Non è che pentendosi la donna viene perdonata, non si dice che si sia pentita. Il silenzio sui sentimenti della donna mette in evidenza la gratuità della misericordia, per questo Gesù può dirle: Va’ e d’ora in poi non peccare più. Non è semplicemente: Guai a te se pecchi! Perché supponiamo che il giorno dopo quando Gesù si trova ancora nel tempio e di nuovo arrivano e dicono: eccola ancora quella di ieri, l’abbiamo ritrovata in adulterio! Cosa avrebbe fatto Gesù? Questa donna non pecca più, nel senso che colei che sperimenta un grande amore che la accoglie e la accetta, risponde con amore a questo amore e chi ama compie veramente la legge, perché l’amore è il pieno compimento della legge.
Questa donna, cioè noi, col perdono viene liberata dall’identità che la legge le infligge.

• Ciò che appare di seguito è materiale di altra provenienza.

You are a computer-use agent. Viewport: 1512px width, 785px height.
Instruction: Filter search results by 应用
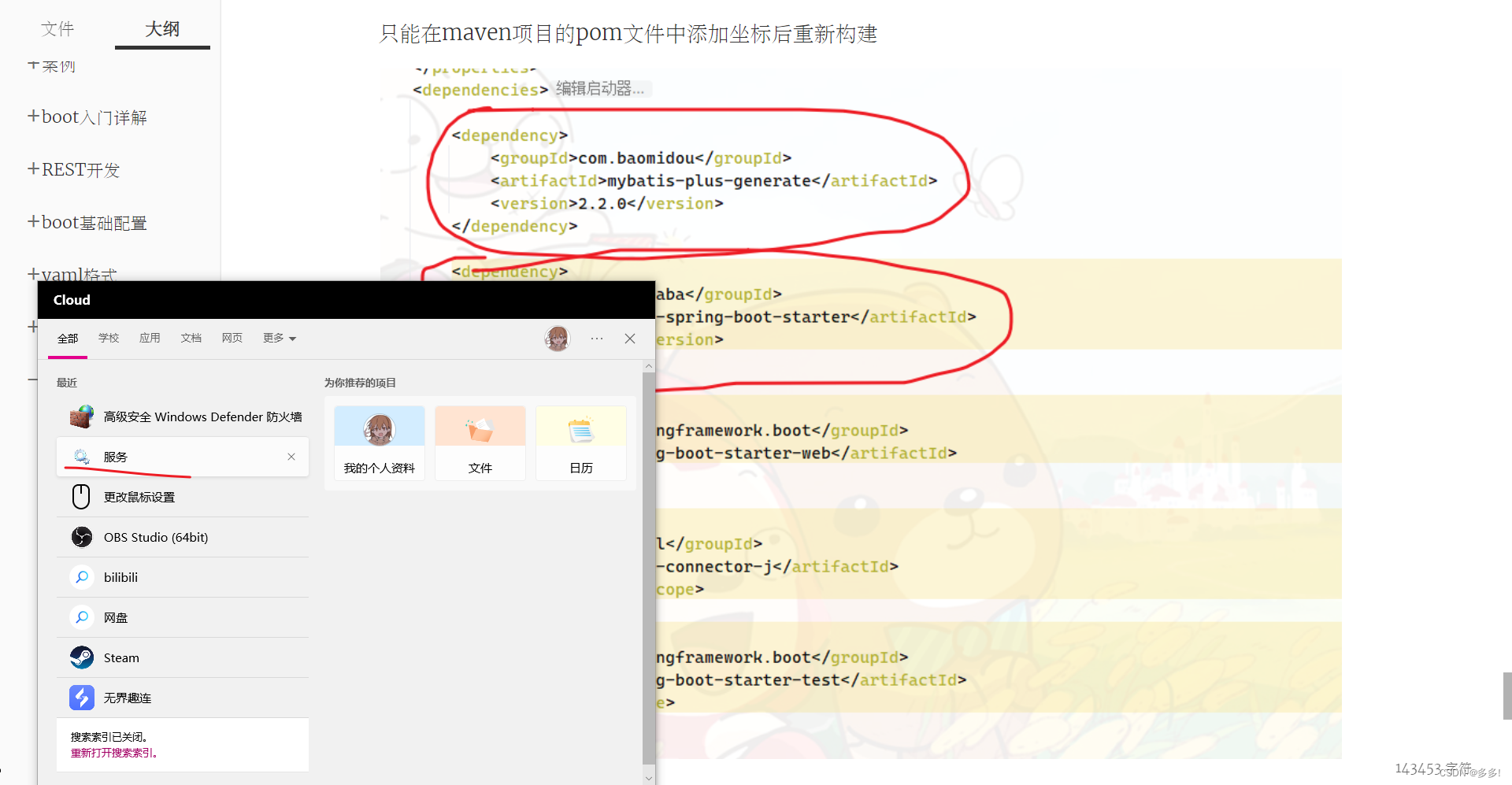pyautogui.click(x=150, y=338)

Un’identità per la quale i virtuosi osservano la legge e i peccatori la trasgrediscono, ma l’identità degli uni e degli altri rimane sempre nella legge e la legge codifica il passato, l’agito, il compiuto.
Gesù, come dice Paolo nella lettera ai Romani, liberandoci dal peccato, ci libera dal passato e apre la coscienza al futuro, alla responsabilità, alla vita. Questa è la novità profonda del Vangelo, che è una novità anche antropologica, convertirsi vuol dire aprirsi al futuro. Il cerchio degli accusatori che avevano messo la donna nel mezzo, era un cerchio mortale, senza futuro. Ma questo cerchio si dissolve per la parola di Gesù. Non c’è solo l’identità col peccato che abbiamo commesso e forse per la Chiesa il momento più evangelico della sua vita è quello in cui riesce a dare a una creatura la fiducia nella vita, che è lo spazio in cui Dio ci attende.
Preghiamo insieme oggi e chiediamo al Signore di continuare a scrivere la sua Parola nei nostri cuori di pietra…. Voi direte: ma cosa c’è di più inutile dello scrivere sulla pietra? Sono duemila anni che il Signore continua a scrivere sul cuore dell’uomo e della donna e almeno per questa sua perseveranza e tenacia diamogli atto che nel suo perdono è il nostro futuro.